▶ Aim of the task
When you find the word "Remove" in a line of the entries, please copy the whole line.

Collected data entries:

....

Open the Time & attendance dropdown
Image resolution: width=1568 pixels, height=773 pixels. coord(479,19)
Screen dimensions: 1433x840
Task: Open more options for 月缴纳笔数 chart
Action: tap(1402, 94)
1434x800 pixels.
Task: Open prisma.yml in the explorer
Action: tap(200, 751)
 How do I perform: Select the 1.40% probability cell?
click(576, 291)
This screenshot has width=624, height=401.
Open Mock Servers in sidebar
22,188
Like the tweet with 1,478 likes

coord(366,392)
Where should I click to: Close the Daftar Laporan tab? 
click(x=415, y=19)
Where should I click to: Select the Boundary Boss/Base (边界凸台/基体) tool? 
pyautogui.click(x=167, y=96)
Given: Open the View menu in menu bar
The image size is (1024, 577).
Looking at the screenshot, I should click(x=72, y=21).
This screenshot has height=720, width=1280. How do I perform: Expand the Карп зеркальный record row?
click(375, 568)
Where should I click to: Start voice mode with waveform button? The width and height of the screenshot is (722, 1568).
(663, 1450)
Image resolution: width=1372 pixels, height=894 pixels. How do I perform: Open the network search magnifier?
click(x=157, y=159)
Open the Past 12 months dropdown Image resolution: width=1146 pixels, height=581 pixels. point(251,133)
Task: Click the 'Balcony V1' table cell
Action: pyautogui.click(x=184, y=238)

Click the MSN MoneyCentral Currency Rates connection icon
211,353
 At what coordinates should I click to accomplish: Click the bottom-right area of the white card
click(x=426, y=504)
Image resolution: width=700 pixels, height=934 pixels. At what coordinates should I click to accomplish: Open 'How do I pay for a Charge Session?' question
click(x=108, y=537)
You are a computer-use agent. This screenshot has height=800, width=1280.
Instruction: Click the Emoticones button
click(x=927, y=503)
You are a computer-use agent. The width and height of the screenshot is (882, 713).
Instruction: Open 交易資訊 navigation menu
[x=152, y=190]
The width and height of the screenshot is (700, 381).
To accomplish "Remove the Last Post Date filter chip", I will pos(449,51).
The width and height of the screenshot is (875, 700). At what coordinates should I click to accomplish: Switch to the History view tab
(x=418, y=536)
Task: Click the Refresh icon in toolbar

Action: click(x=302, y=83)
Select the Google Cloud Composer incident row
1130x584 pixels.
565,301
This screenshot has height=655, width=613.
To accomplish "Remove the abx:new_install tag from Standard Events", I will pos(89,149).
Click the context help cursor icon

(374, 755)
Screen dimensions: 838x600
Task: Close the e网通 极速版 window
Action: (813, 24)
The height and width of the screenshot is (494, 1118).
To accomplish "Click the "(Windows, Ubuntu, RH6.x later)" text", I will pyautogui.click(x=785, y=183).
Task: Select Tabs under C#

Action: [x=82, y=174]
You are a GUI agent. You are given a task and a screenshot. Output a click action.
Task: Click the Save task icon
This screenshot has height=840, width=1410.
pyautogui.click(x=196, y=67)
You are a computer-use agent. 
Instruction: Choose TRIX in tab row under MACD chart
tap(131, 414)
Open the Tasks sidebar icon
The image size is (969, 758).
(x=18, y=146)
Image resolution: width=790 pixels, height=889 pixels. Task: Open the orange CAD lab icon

....

▶ Written reply
To accomplish "Remove the Last Post Date filter chip", I will pos(449,51).
To accomplish "Remove the abx:new_install tag from Standard Events", I will pos(89,149).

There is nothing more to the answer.